━━━ Record excerpts

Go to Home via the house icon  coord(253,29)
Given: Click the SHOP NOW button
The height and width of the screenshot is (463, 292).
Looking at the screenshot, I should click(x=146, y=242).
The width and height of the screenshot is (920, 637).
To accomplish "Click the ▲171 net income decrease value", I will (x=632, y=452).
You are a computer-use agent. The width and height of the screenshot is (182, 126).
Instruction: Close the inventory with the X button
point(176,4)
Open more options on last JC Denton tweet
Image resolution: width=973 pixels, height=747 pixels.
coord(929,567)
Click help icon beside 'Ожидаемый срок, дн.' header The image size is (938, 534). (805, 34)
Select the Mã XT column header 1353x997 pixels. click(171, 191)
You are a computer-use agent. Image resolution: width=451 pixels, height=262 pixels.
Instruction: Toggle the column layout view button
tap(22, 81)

━━━━━━

- [What is required]:
From the data above, copy each line with the string "computer" in it.

- [Output for this exercise]:
You are a computer-use agent. The width and height of the screenshot is (182, 126).
You are a computer-use agent. Image resolution: width=451 pixels, height=262 pixels.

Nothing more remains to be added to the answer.